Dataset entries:

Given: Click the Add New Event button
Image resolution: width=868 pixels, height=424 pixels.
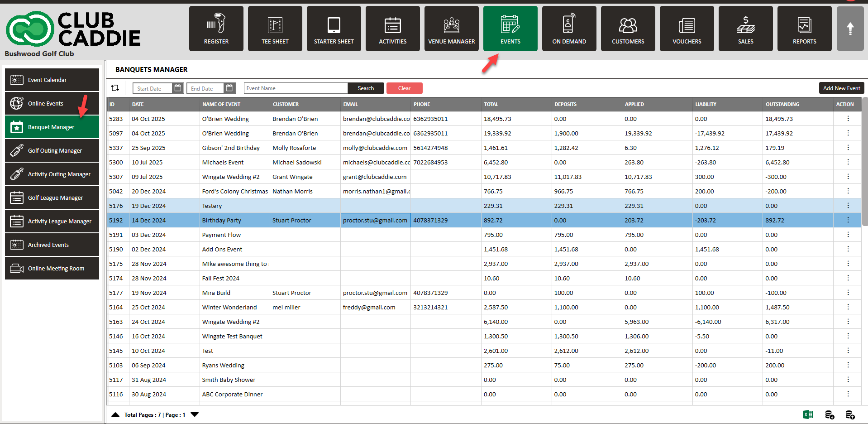Looking at the screenshot, I should coord(841,88).
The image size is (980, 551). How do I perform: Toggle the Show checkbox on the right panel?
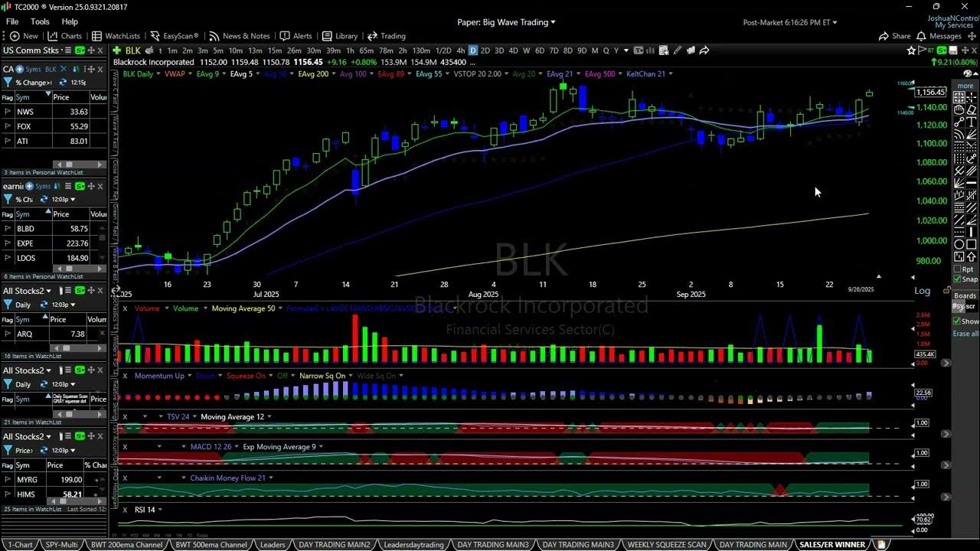957,321
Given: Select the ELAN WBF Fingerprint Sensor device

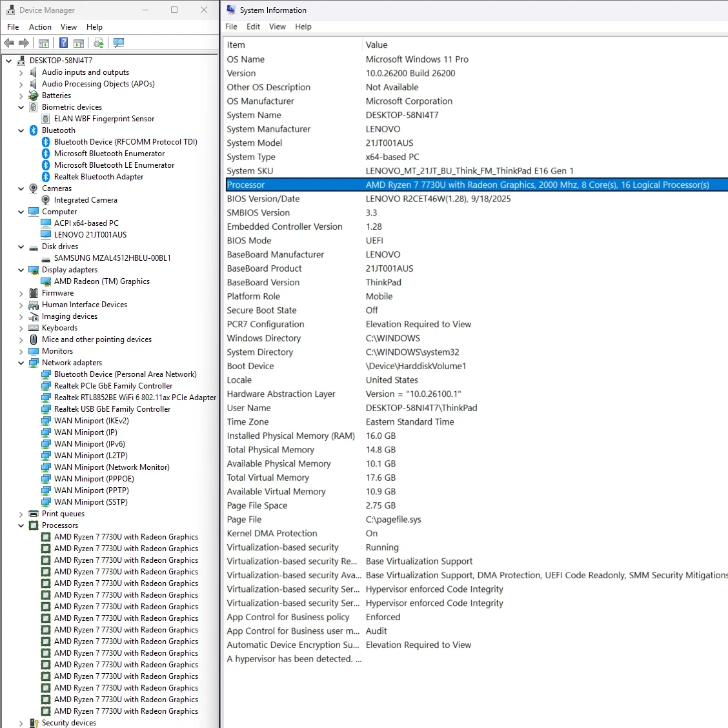Looking at the screenshot, I should (x=104, y=119).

* _ABOUT THIS EXERCISE_: Set down, word for word, only the lines running from the line with "Image resolution: width=868" through the final line of the entries above, omitting all pictures.

* _RESULT FOR THIS TASK_:
Image resolution: width=868 pixels, height=424 pixels.
Looking at the screenshot, I should coord(841,88).
The image size is (980, 551). How do I perform: Toggle the Show checkbox on the right panel?
957,321
Given: Select the ELAN WBF Fingerprint Sensor device

Looking at the screenshot, I should (x=104, y=119).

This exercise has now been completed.